## [WORK TASK]
Locate every line in the records below that holds the word "Given" and return each one.

## [PROVIDED MATERIAL]
============================================================
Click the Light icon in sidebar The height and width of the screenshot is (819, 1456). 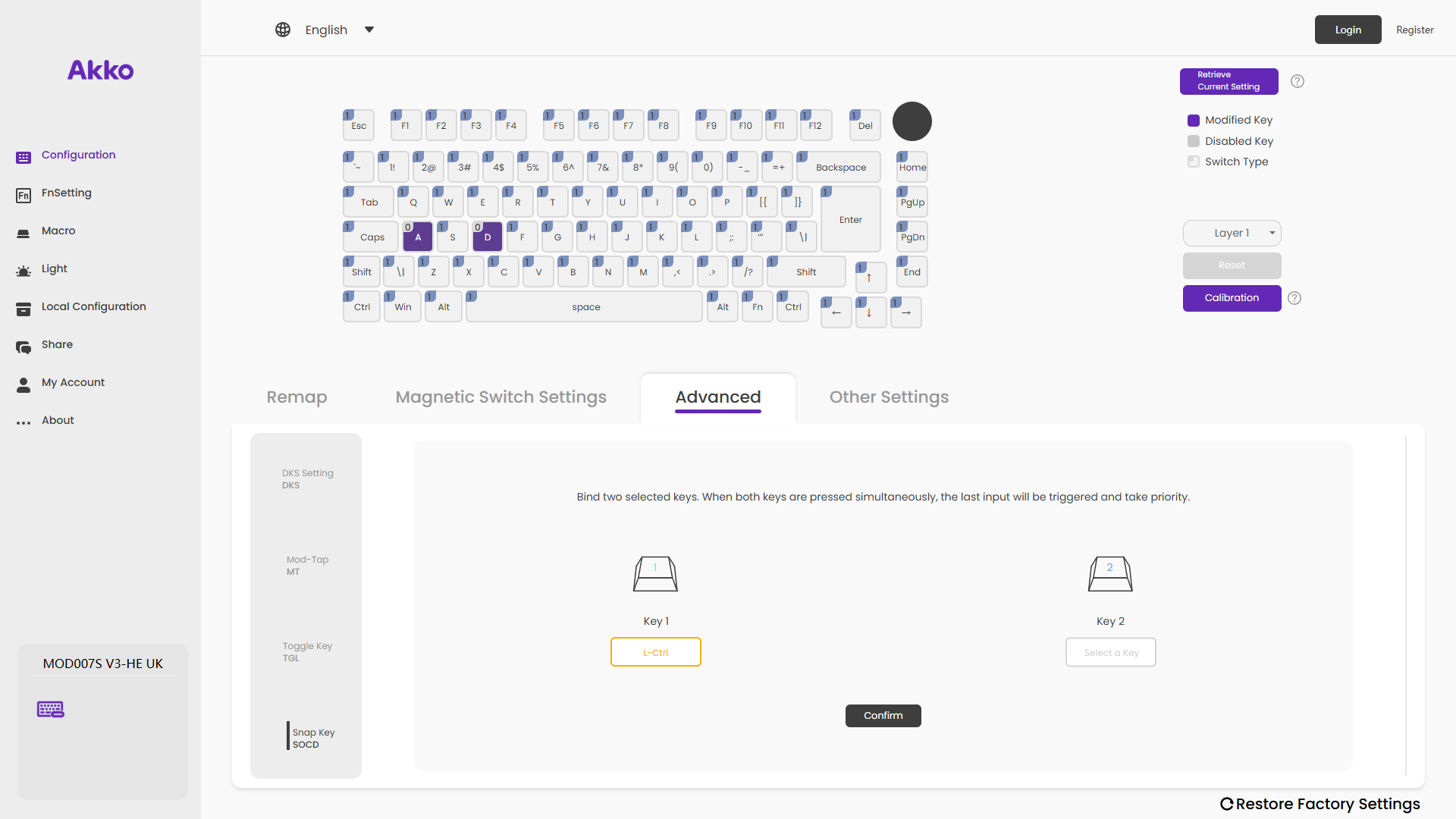click(24, 271)
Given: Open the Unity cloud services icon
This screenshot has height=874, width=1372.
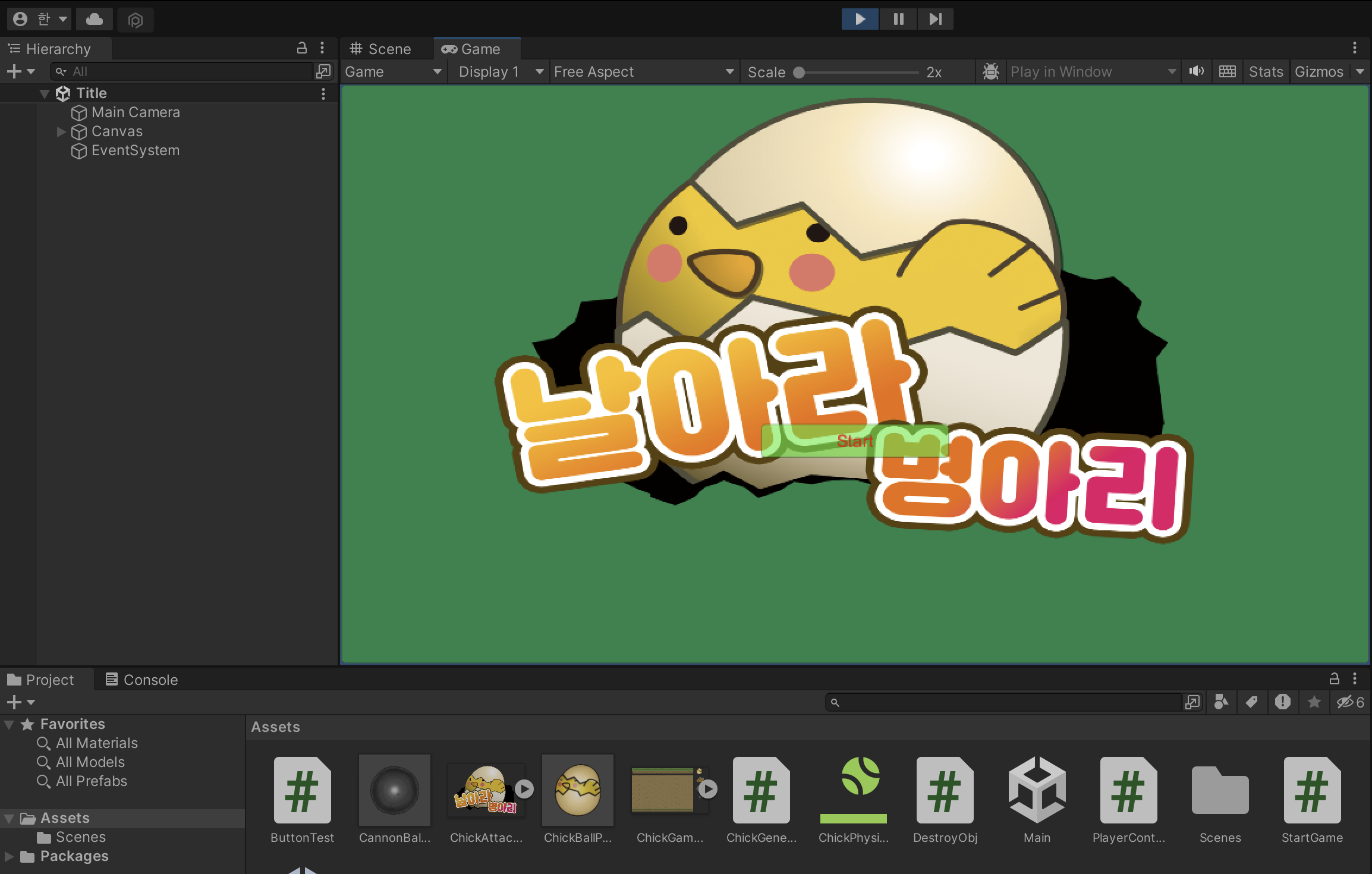Looking at the screenshot, I should (94, 20).
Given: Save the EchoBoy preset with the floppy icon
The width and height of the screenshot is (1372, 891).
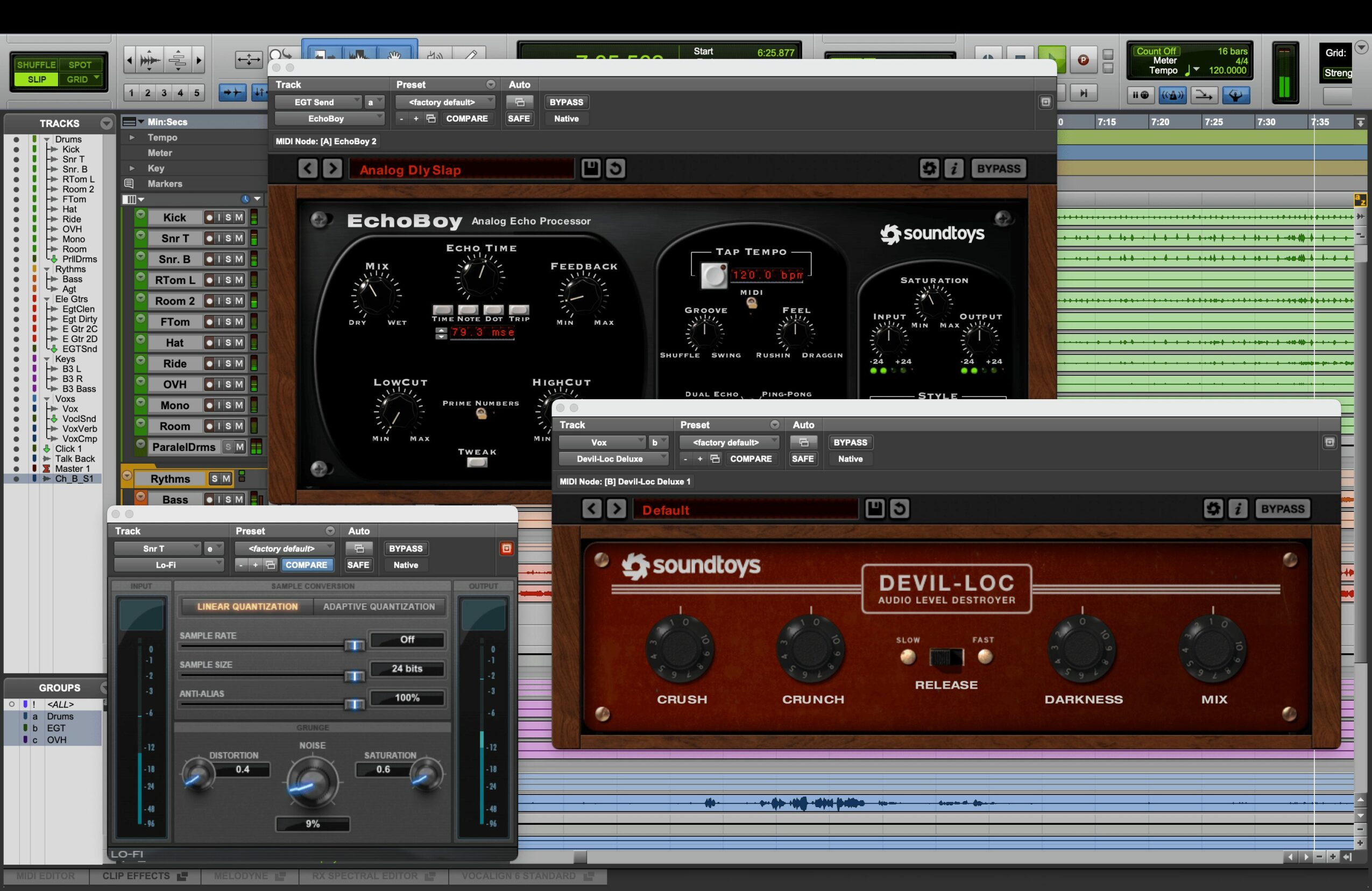Looking at the screenshot, I should click(590, 168).
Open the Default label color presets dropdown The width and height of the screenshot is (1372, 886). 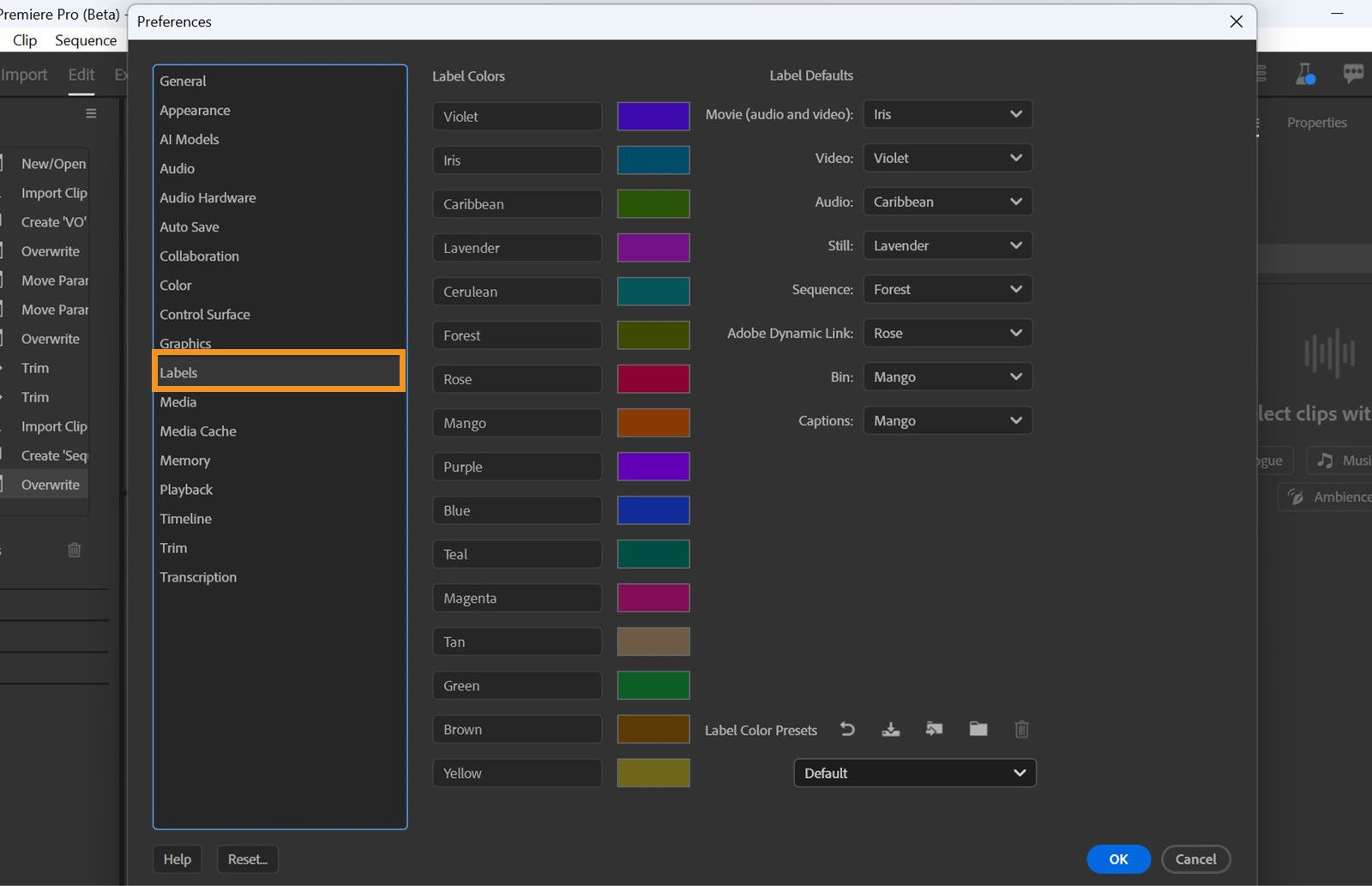(913, 773)
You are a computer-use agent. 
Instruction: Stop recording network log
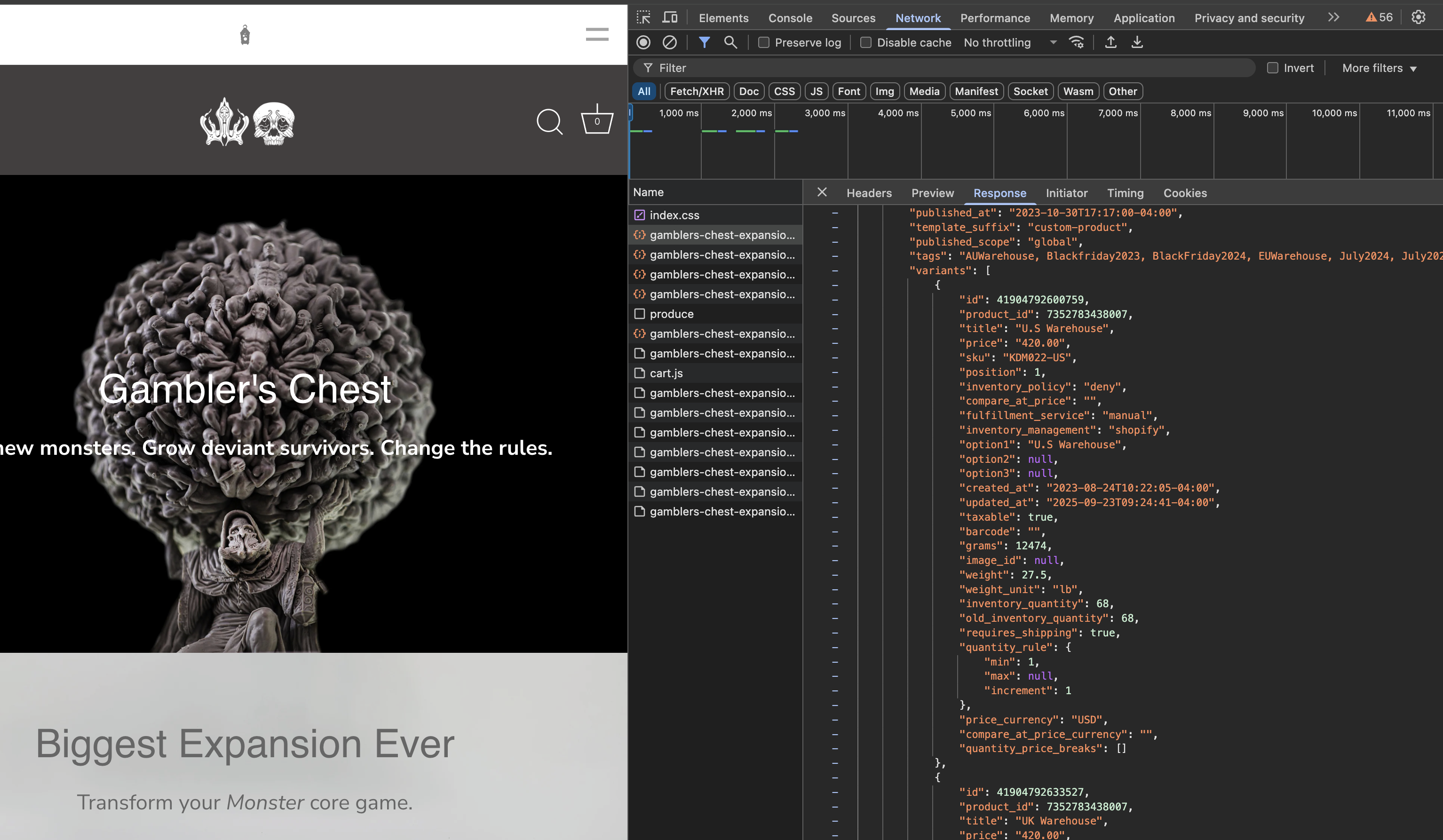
============================================================
## [YOUR RESPONSE]
Given: Open the Unity cloud services icon
Given: Save the EchoBoy preset with the floppy icon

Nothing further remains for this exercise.